Il est bien dans le vrai, le poète qui s’écrie : La face du soleil est un cul de singe noir près de la face de ma bien-aimée !
Elle est plus riche et plus variée que l’ensemble de la terre.
Ses lèvres sont une framboise contre une tranche de tomate.
Ses joues sont une cuillerée de confiture à la rose et une lune qui se lève.
Elle a un œil de charbon et un œil de verre.
Enfin, les deux moitiés égales de sa croupe sont, l’une, une montagne de neige, et l’autre, un melon blanc.

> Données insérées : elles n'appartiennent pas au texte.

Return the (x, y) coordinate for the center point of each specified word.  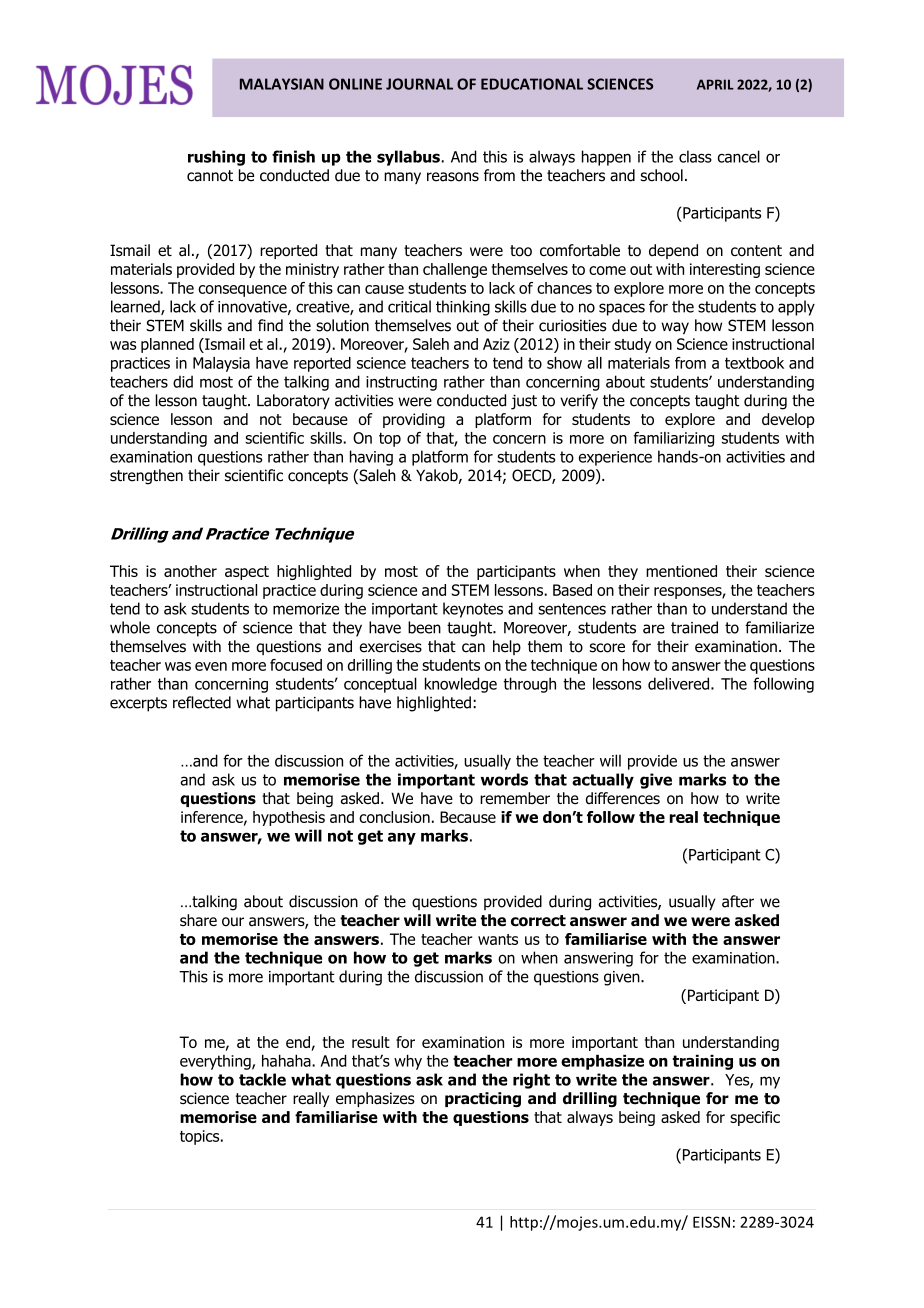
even (211, 666)
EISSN (711, 1222)
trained (694, 627)
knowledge (461, 685)
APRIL (715, 84)
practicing (483, 1099)
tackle (262, 1079)
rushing (216, 158)
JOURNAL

Durant tout le temps de sa satisfaction, Hassan ne cessa de penser à la suave Zémmoreïd.

Il était tellement obsédé par ce souvenir que, lorsqu’il se releva, il laissa retomber le burnous et partit, en oubliant, sur la branche de sycomore, la culotte d’étoffe si belle à carreaux noirs et blancs.

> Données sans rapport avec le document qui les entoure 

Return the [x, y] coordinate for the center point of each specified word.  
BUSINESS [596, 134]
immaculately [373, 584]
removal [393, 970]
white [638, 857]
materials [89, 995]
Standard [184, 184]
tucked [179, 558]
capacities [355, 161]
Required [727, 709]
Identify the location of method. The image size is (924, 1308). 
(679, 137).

En attendant celui qu’elle considérait déjà comme son fiancé, la reluisante Zémmoreïd mangeait du sorbet aux jujubes et des confitures parfumées au musc. Soudain, un bruit la fit se dresser à demi. En bas, la porte cuirassée de clous venait de s’ouvrir. Un claquement de babouches sonnait sur le carrelage de la galerie. C’était Hassan.

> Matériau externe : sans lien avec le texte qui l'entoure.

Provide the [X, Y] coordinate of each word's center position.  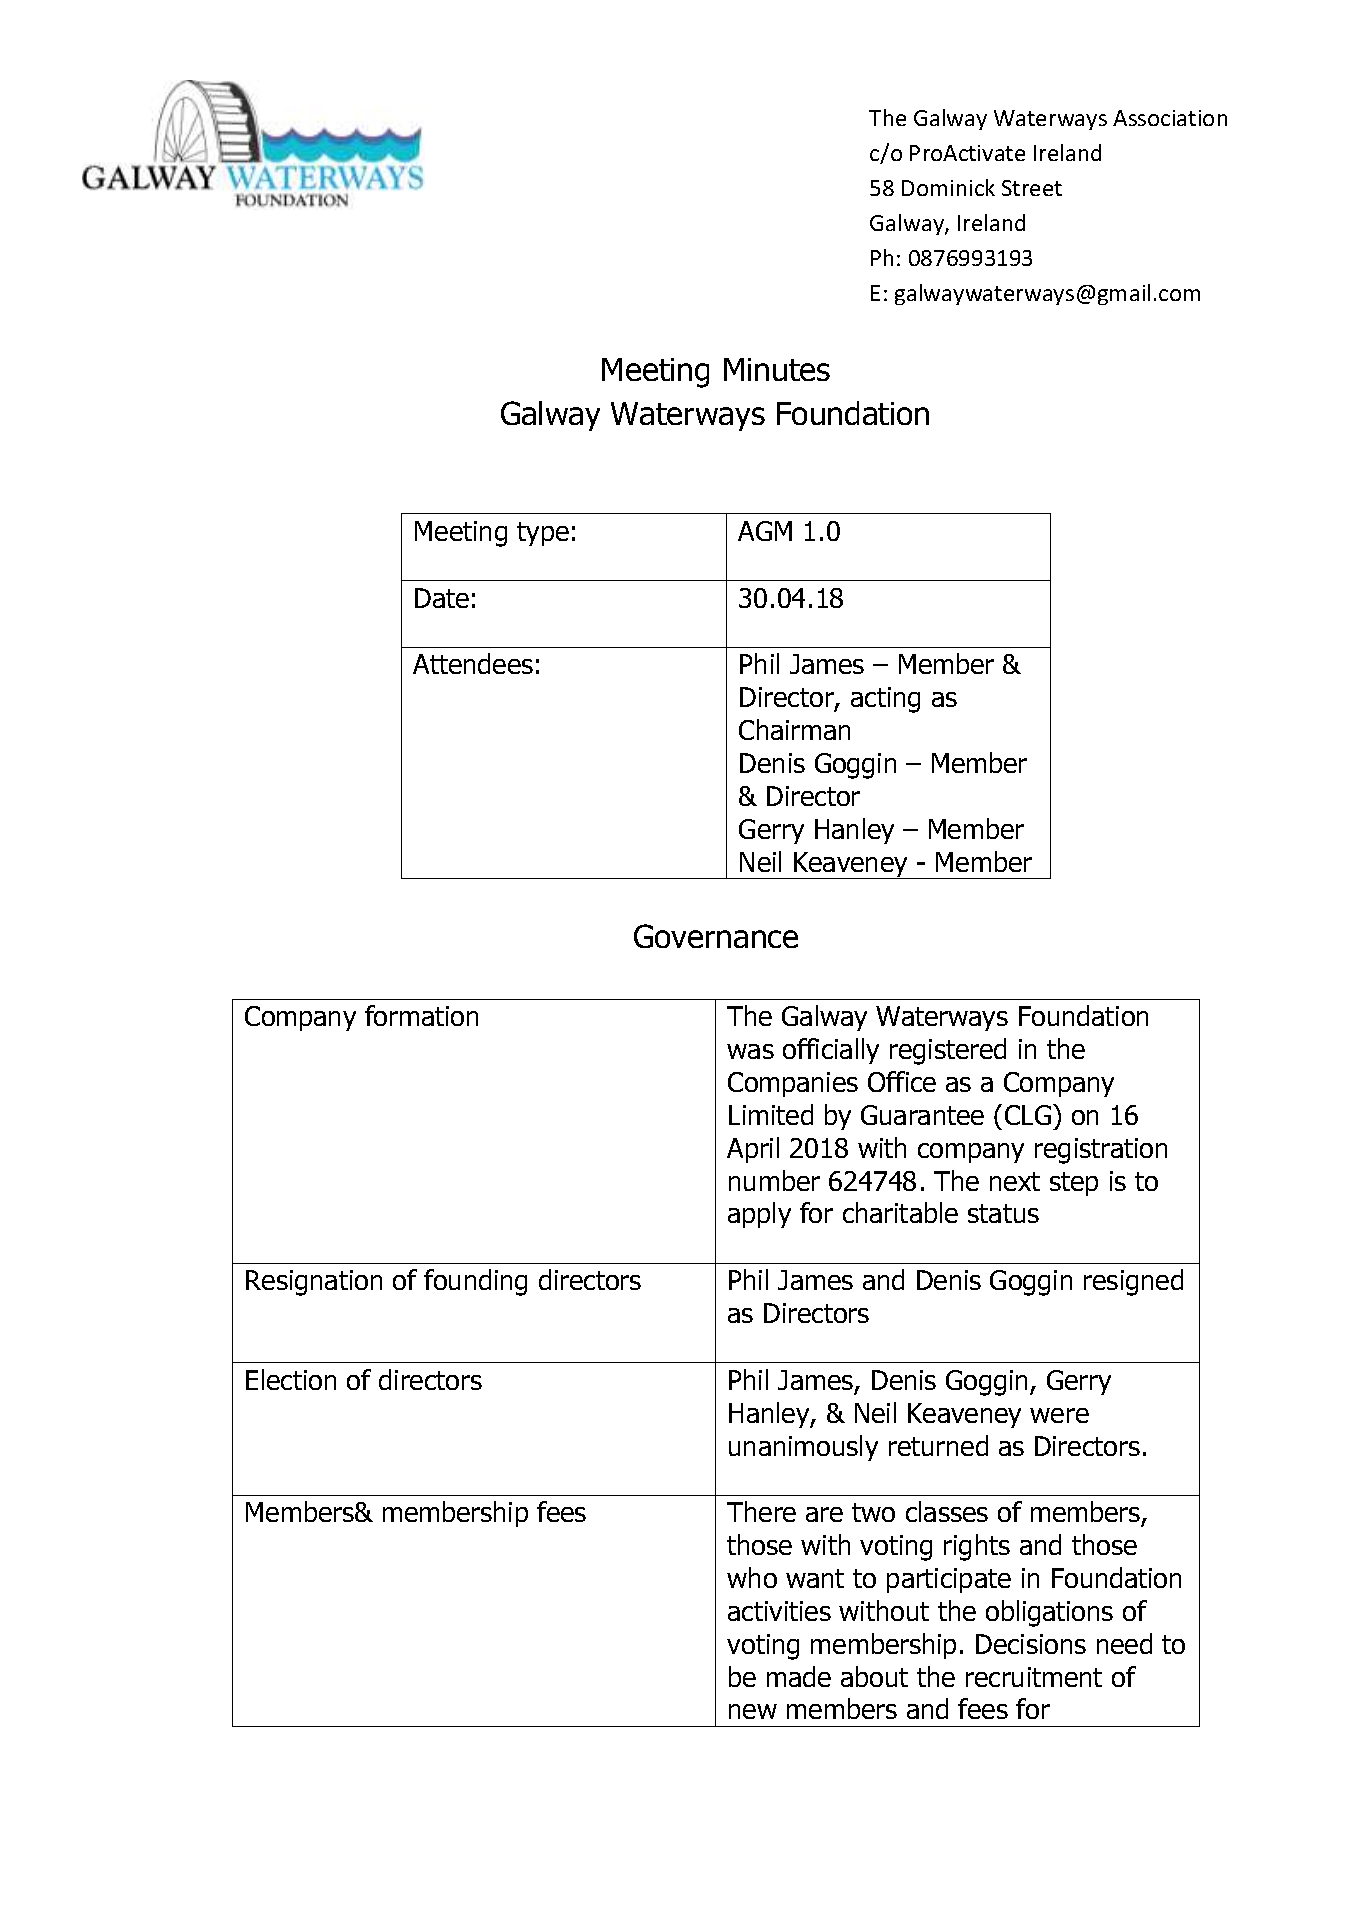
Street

Il parut, pâle de bonheur. Pour exhiber à sa bien-aimée la belle étoffe noire et blanche et prouver qu’il avait contenté le désir du vénérable Serallah-Patal-Omar, il écarta largement les pans de son burnous, et, croyant montrer la culotte qui pendait toujours là-bas sur les branches du sycomore, il dit :

— « N’est-ce pas qu’elle est belle ? »

Zémmoreïd pâlit à son tour. Elle sembla d’abord sur le point de détourner les yeux. Mais un intérêt puissant retint ses regards fixés sur ce qu’Hassan lui montrait. Un sourire d’extase clarifia son visage. Elle parut transportée à la limite de la félicité des félicités et de la délectation des délectations ; enfin, joignant les mains, elle murmura :

— « Oh ! oui… Elle est belle ! »

Riches d’une aussi magnifique espérance, ils se mirent aussitôt lèvres contre lèvres et genoux contre genoux, et ils commencèrent des échanges charmants qui ne s’interrompirent qu’à la naissance du matin.